We conclude that the finding'of the jury on the second count was unauthorized, and to that extent the judgment is unsupported by the evidence. If, however, the plaintiff will, within ten days after the filing of this opinion, remit two hundred and fifty dollars, the judgment for the residue will be affirmed. If this 'is not done, the judgment will be reversed and the cause remanded.

All the judges concur.

*561ON MOTION TO TAX COSTS.

Rombauer, P. J.

— The plaintiff has remitted her recovery on the second count, which results in an affirmance of the judgment for the residue.

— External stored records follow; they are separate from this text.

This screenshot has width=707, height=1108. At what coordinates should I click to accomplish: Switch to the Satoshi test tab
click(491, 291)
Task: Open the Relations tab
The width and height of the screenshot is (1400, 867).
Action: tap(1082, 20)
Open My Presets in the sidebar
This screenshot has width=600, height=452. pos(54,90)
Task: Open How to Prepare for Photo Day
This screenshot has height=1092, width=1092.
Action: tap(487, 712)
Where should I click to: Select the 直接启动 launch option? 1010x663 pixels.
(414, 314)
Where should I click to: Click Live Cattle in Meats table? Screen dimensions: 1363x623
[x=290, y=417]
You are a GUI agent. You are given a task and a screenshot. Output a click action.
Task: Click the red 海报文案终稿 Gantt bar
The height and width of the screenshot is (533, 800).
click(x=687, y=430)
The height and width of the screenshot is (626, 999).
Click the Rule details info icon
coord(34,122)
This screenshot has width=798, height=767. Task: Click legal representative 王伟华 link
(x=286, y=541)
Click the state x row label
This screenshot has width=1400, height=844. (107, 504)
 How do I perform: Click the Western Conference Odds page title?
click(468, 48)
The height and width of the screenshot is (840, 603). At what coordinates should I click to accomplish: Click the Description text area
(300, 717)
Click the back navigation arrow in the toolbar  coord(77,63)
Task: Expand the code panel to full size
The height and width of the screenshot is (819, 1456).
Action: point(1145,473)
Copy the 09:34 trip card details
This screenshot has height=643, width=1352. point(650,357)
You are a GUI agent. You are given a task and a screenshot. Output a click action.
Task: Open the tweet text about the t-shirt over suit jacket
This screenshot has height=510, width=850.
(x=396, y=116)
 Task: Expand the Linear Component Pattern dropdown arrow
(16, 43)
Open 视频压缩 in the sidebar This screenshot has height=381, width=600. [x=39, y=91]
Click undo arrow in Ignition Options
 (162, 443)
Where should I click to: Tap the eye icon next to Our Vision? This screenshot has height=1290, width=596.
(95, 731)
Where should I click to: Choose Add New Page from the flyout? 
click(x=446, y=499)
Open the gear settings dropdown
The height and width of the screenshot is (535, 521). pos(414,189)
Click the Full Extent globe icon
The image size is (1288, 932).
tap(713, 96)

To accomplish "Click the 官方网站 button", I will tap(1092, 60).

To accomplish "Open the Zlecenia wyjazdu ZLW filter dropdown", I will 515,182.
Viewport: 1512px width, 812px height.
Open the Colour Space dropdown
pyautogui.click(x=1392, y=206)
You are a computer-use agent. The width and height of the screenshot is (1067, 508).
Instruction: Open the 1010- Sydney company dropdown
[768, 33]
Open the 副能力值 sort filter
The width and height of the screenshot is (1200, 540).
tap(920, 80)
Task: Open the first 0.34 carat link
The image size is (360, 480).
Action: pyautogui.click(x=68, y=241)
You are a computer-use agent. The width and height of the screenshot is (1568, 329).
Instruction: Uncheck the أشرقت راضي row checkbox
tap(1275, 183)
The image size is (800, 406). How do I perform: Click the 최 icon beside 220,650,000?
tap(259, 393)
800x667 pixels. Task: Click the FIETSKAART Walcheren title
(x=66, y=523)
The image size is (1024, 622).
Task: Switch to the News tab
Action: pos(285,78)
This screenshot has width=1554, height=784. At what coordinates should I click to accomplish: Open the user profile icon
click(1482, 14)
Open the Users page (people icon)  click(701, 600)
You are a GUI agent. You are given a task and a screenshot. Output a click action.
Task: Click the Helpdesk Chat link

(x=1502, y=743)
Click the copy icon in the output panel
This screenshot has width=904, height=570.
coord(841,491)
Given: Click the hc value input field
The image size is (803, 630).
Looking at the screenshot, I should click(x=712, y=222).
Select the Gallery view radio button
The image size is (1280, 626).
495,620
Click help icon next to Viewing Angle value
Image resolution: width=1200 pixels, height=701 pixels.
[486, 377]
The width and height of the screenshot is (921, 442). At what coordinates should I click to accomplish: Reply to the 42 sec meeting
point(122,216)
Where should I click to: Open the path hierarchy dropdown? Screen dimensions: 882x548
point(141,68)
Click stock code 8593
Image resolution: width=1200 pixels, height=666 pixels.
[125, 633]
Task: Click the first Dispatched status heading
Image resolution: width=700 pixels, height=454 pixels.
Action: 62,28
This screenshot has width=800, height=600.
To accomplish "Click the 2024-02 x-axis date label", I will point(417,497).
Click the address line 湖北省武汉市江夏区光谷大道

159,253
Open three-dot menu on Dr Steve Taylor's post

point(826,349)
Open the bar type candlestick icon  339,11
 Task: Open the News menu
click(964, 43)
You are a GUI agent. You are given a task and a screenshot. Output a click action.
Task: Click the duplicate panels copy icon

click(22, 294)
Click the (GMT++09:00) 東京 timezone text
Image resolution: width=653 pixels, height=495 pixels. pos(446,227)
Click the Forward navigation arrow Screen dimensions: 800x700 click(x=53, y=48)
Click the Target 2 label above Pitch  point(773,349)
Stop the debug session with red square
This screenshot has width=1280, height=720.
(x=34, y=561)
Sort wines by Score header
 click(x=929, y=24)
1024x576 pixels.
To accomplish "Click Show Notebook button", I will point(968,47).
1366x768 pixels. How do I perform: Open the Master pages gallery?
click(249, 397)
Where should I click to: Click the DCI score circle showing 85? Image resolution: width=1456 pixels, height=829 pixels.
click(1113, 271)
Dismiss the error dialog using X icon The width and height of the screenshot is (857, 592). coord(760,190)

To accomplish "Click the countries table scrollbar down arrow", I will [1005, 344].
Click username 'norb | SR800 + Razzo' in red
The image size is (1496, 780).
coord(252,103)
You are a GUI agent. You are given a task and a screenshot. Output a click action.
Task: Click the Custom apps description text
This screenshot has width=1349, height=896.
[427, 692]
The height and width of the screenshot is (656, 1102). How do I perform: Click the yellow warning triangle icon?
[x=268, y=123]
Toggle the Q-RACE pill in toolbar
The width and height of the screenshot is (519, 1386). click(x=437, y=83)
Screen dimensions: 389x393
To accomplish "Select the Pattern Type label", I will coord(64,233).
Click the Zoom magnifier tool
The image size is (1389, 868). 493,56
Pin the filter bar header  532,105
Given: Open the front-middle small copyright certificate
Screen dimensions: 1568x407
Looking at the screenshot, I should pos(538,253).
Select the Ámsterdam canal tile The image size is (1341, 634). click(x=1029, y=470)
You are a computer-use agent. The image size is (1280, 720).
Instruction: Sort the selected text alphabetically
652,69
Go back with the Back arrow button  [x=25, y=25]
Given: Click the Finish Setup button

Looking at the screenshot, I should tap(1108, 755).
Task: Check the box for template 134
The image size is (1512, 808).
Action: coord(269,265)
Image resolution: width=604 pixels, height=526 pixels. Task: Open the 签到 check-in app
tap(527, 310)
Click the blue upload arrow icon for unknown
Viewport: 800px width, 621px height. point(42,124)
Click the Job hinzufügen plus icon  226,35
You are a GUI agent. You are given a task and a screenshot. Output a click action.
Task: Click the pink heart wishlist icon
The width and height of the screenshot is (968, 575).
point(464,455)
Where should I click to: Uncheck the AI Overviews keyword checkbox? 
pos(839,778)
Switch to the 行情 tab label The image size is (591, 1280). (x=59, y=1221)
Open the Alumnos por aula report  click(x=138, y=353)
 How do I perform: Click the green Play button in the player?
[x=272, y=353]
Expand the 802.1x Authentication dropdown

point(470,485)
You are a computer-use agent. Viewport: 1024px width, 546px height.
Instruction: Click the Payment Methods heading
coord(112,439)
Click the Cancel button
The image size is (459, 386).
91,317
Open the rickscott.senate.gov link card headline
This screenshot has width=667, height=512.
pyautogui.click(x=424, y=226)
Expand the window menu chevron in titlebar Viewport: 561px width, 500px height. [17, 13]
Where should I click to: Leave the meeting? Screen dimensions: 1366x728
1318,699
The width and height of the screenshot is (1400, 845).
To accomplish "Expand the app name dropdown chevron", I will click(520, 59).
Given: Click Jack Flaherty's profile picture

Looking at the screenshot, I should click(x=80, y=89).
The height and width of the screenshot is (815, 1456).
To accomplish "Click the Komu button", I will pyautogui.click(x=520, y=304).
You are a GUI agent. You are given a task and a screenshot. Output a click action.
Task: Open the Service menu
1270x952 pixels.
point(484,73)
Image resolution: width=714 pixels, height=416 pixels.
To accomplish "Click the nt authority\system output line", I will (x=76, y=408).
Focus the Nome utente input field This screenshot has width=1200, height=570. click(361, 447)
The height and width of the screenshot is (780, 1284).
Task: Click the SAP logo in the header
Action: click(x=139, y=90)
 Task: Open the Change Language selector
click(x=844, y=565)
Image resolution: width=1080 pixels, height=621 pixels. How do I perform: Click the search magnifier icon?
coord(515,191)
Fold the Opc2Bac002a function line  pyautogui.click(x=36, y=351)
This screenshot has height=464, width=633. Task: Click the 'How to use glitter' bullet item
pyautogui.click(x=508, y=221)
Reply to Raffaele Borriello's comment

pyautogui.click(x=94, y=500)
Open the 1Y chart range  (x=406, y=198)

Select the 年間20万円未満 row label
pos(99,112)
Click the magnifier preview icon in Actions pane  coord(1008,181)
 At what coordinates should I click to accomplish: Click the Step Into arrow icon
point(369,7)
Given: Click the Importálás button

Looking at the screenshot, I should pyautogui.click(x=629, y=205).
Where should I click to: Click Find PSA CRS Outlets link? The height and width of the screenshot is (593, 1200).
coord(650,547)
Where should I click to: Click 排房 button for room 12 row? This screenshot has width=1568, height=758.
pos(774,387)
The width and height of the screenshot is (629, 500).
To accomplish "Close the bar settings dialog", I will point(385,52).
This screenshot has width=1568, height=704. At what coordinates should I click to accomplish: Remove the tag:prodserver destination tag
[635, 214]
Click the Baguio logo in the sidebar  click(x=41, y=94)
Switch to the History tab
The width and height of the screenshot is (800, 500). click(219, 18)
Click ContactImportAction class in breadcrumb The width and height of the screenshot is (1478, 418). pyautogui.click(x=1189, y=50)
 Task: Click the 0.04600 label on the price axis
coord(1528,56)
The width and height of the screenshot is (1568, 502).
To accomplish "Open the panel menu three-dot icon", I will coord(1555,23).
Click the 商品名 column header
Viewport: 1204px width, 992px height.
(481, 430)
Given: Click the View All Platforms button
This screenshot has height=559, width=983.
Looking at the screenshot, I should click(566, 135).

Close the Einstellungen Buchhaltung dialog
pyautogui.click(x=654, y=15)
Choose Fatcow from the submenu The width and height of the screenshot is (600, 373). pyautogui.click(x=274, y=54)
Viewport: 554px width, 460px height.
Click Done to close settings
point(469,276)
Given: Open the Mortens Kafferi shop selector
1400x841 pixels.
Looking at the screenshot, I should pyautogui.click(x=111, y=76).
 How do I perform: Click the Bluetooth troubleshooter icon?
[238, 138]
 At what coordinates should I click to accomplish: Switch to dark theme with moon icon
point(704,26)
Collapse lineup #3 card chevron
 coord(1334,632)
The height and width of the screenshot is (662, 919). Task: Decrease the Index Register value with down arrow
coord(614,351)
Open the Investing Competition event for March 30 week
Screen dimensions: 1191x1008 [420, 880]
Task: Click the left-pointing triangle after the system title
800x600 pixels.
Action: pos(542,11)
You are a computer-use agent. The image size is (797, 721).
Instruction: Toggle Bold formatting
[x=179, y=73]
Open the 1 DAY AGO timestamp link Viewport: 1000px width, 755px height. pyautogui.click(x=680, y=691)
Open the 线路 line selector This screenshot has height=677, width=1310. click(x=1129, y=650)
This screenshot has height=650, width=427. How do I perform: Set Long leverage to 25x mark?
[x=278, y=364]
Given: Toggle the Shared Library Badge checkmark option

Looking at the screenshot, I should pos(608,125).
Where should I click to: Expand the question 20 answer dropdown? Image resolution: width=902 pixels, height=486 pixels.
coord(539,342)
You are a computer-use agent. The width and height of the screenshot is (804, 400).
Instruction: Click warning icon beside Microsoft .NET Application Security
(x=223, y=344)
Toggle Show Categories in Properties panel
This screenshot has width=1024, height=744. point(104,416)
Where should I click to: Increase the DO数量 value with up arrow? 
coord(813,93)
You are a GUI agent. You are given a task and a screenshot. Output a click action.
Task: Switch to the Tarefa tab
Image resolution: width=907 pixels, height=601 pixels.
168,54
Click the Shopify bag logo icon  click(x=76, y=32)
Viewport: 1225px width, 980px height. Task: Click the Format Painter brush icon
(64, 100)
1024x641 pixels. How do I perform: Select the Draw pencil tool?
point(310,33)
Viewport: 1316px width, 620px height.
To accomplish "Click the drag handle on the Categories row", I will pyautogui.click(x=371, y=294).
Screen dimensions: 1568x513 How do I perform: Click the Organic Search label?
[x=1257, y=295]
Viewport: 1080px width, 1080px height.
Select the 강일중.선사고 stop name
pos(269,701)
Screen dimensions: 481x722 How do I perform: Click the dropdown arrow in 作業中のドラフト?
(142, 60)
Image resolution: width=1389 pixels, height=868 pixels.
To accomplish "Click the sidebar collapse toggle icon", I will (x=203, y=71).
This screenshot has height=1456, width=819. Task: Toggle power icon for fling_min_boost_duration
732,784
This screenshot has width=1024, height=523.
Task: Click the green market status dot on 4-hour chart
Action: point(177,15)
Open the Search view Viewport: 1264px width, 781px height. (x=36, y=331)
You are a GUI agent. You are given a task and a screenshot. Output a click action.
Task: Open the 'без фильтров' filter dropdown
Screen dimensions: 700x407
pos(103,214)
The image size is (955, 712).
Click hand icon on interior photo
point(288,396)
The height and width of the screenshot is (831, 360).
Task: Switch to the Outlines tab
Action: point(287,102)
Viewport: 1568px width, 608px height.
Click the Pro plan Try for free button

She now moves that the costs of the appeal be taxed against the appellant, owingto the peculiar features of the case.

Although by the express provisions of section 2931 of the Revised Statutes, the appellate or plaintiff in ■ error is entitled to costs only where the judgment is reversed, all the appellate courts in this state have awarded him costs in cases wherein the judgment was modified, or affirmed in part only. This ruling was on the theory that, if the judgment is modified in any particular, however slight, the judgment of the trial court is reversed pro tanto.

The present case, however, presents this peculiar feature. The consideration of the second count was not submitted to the jury either in the court’s instructions, or in those of the plaintiff. The defendant, himself by an instruction asked by him brought that count to the consideration of the jury, and his only valid complaint in this court now is that the jury have considered it at all and found on it, after he himself has requested them to do so. The necessity of the appeal -was thus the result of the defendant’s own improvident conduct. Since the judgment is affirmed against him in part and he is not entitled to costs under the literal terms of the statute, we feel warranted in departing from our usual rule and taxing the costs of the appeal against him. All the judges concurring, it is so ordered.